Can you pick up the Sapera frame-processing guide below and carry its code on from the last line shown, without touching the data that follows it?

PASSAGE:
---*---
To handle images taken by camera using Sapera, you should make specialization of SapProcessing class, which is used to process buffers. Otherwise the buffer is cleared automatically after each frame, and you lose the data.
The imaging process goes as follows:
You call Grab() on the camera object to start imaging
After each frame has been taken, transfer callback is called. Here you request your SapProcessing object to process the next frame.
Run() function of your SapProcessing object is called. Here you can read data from the buffer.
After Run() function, processing callback is called.
When you have received enough frames, call Freeze() to stop imaging.
This example code takes images using default settings on the camera (monochrome 8-bit pixel format).
#include <string>
#include <vector>
#include <memory>
#include <stdexcept>
#include <iostream>
#include <iomanip>
#include <atomic>
#include "SapClassBasic.h"
// Helper function to find the camera by its serial number
SapAcqDevice getDeviceBySN(const std::string& sn)
{
char serverName[CORSERVER_MAX_STRLEN];
char serialNumberName[2048];
const int serverCount = SapManager::GetServerCount();
for (int i = 0; i < serverCount; i++) {
if (SapManager::GetResourceCount(i, SapManager::ResourceAcqDevice) != 0)
{
SapManager::GetServerName(i, serverName, sizeof(serverName));
SapAcqDevice camera(serverName);
if (!camera.Create()) {
throw std::runtime_error("Failed to create camera object.");
}
int featureCount;
if (camera.GetFeatureCount(&featureCount) && featureCount > 0)
{
if (camera.GetFeatureValue("DeviceID", serialNumberName, sizeof(serialNumberName))
&& serialNumberName == sn)
{
return camera;
}
}
camera.Destroy();
}
}
const auto errorStr = "Camera \"" + sn + "\" was not found.";
throw std::runtime_error(errorStr.c_str());
}
class SapMyProcessing : public SapProcessing
{
public:
SapMyProcessing(SapBuffer* pBuffers, SapProCallback pCallback, void* pContext);
virtual ~SapMyProcessing();
protected:
virtual BOOL Run();
};
SapMyProcessing::SapMyProcessing(SapBuffer* pBuffers, SapProCallback pCallback, void* pContext)
---*---
MATERIAL PROVIDED:

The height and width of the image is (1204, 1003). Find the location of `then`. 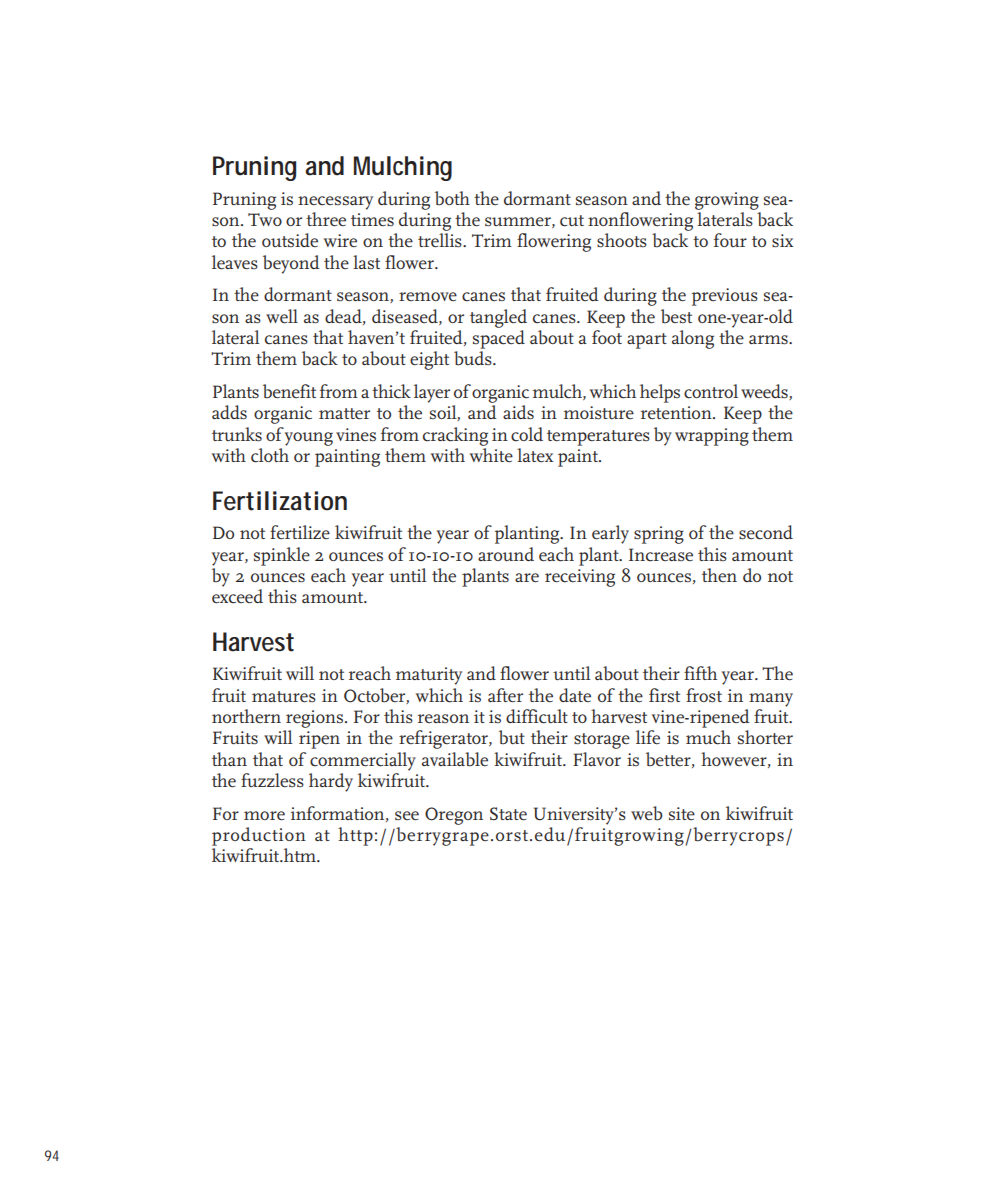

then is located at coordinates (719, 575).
---*---
REPLY TO THE EXERCISE:
: SapProcessing(pBuffers, pCallback, pContext)
{}
SapMyProcessing::~SapMyProcessing()
{
if (m_bInitOK) Destroy();
}
BOOL SapMyProcessing::Run()
{
// Get the current buffer index
const int proIndex = GetIndex();
// If this is not true, buffer has overflown
SapBuffer::State state;
bool goodContent = m_pBuffers->GetState(proIndex, &state)
&& state == SapBuffer::StateFull;
if (goodContent) {
void *inAddress = nullptr;
m_pBuffers->GetAddress(proIndex, &inAddress);
int inSize = 0;
m_pBuffers->GetSpaceUsed(proIndex, &inSize);
// Width, height and pixel format are received from the camera
const int width = m_pBuffers->GetWidth();
const int height = m_pBuffers->GetHeight();
const auto format = m_pBuffers->GetFormat();
const int outSize = width * height;
// Skip unexpected pixel format or incomplete frame
goodContent = format == SapFormatMono8
&& inSize == outSize;
if (goodContent) {
// Copy data to vector
std::vector<uint8_t> outBuffer(outSize);
std::copy((uint8_t*)inAddress, (uint8_t*)(inAddress) + outSize, outBuffer.begin());
// Print the first line
for (int i = 0; i < width; i++) {
std::cout << std::hex << int(outBuffer[i]);
}
std::cout << std::endl << std::endl;
}
}
return TRUE;
}
// Information to pass to callbacks
struct TransferContext {
std::atomic_int frameGrabCount = 0, frameProcessingCount = 0;
std::shared_ptr<SapMyProcessing> processing;
};
void transferCallback(SapXferCallbackInfo *info)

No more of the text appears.